Here's how you can use punctuation with power and purpose
To help readers, we punctuate for two reasons:
- To set the pace of reading
- To divide words, phrases and ideas into convenient spaces
You will punctuate with power and purpose when you begin to consider pace and space.
Think of a long, long, well-written sentence with no punctuation except the period. Such a sentence is a long, straight road with a stop sign at the end. The period is the stop sign.
Now think of a winding road with lots of stop signs. That analogy describes a paragraph with lots of periods, an effect that will slow the pace of the story.

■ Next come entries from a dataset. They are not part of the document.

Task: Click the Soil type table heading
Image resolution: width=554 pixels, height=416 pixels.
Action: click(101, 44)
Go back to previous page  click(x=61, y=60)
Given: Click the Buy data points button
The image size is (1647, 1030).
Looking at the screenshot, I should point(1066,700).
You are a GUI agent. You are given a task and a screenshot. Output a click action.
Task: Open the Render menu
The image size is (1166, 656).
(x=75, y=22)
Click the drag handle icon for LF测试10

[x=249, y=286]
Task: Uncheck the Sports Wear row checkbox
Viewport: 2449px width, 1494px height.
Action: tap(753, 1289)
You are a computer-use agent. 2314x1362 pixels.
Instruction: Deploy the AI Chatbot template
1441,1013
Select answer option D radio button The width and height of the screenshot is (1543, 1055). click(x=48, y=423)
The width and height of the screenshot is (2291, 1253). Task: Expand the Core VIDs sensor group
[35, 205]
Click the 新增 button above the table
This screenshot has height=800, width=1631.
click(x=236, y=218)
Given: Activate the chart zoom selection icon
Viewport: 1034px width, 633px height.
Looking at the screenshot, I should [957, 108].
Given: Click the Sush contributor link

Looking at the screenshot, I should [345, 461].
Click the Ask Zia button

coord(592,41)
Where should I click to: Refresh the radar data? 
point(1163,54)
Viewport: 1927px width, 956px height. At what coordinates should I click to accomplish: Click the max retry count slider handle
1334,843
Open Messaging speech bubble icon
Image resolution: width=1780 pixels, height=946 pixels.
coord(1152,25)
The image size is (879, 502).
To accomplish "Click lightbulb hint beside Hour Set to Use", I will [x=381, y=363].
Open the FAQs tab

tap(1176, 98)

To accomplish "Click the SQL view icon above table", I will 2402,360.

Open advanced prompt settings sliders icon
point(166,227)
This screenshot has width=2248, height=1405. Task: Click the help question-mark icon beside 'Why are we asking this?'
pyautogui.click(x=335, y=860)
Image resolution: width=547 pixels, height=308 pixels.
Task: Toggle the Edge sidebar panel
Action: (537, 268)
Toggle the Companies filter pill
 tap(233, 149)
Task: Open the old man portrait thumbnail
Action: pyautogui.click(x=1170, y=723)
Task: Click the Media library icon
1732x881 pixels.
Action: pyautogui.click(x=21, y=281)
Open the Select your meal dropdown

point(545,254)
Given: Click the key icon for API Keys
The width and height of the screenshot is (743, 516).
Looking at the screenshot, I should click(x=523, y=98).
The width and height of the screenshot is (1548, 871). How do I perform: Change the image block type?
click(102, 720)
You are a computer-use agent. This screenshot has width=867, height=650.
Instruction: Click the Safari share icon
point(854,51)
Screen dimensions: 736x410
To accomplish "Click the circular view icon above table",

The writer may desire such a pace for strategic reasons: to achieve clarity, convey emotion or create suspense.
If a period is a stop sign, the comma is a signal to keep going but with caution — it's a speed bump. The comma may be the most versatile of marks and the one most closely associated with the writer's voice. A well-placed comma points to where the writer would pause if she were to read the passage aloud.
The semicolon is a "rolling stop." More muscular than the comma, it is most useful for dividing and organizing big chunks of information.
The parentheses introduce a play within a play. Like a barricade in the middle of a street, the parenthesis forces the reader to drive around it to regain the original direction.
The dash is a tree branch in the road. But the dash has two brilliant uses. A pair of dashes can set off an idea contained within a sentence. A dash near the end can deliver a punch line.